A sharp dressed fellow had come by to look at it, and he must have asked at least 20 questions between the test drive and the signing off of the title. My Camry had 235,000 miles, and other than a nasty scratch on the passenger door and a bit of paint fade, it will still in excellent shape.

"I kept up with everything. The oil I changed every 3,000 miles. The air filter every 15. The tranny fluid and fuel filter every 30, and the Michelin tires should last you until the odometer gets to 280,000 miles. By then you'll want to replace the belt and water pump because they will be due too."

I maintained the car better than most potheads maintain their plants. That nutty guy you always see at the gas station who raises their hood and checks everything underneath before the gas gauge gets to full - that was me. No joke. The Camry was the first and only new car I ever bought. Like everyone else who plans on keeping their big ticket purchase for a lifetime I had a 20 year plan set in stone for my first car.

But then that earthquake called change happened and that Camry went from a daily driver to a perennial garage queen. I made a career change, from working as a painfully unhappy financial analyst who made numbers dance on a computer, to a numbers chanting auto auctioneer who traveled the country liquidating cars. I did three to four sales a week from coast to coast while my Camry took a quick weekly drive and then sat parked at a nearby airport.

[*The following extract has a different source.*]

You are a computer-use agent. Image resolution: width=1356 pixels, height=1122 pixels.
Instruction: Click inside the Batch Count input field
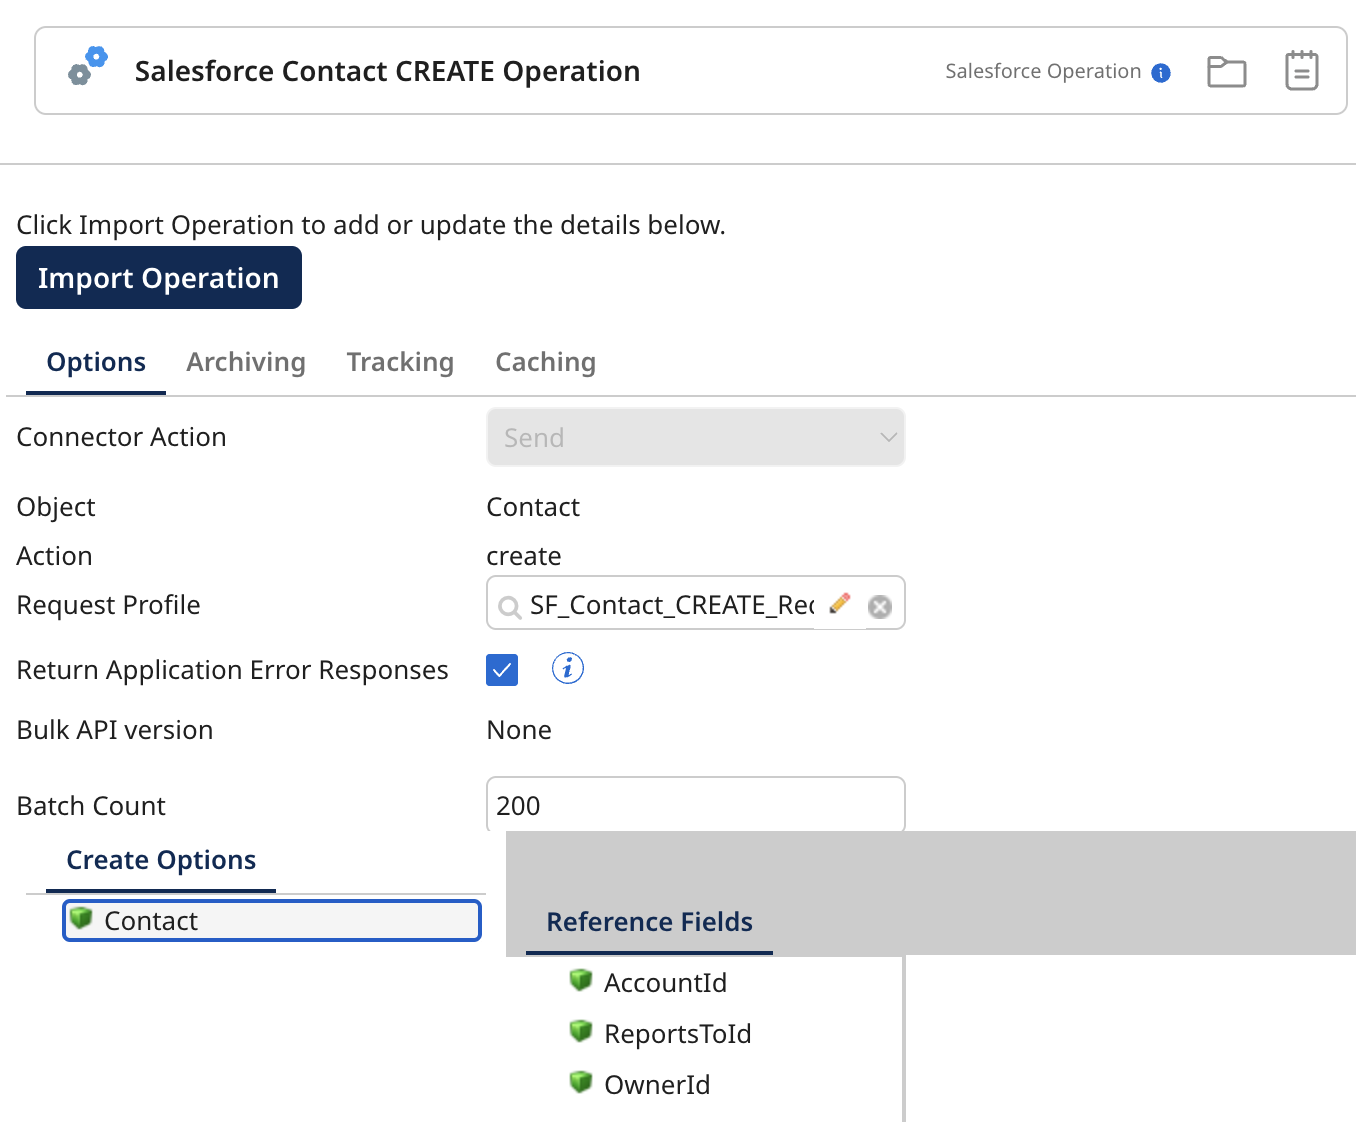pyautogui.click(x=695, y=805)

Then I started buying cars on the side. First once every month or so, then once a week, and finally well over three to four a week. Before I knew it, that Camry was parked for months on end. I was spending my free time on airplanes between auctions trying to devise Craigslist ads that would move every piece of rolling metal I now owned - other than that Camry.

In the summer of 2005 I watched that Camry leave my driveway for the last time. One ad. One day. One customer. That was all it took. I had twenty-five hundred dollars in my picket and the new owner had my old set of keys along with my once prized machine. 12 years later it's still on the road with over 350,000 miles.

That's my story. What's yours?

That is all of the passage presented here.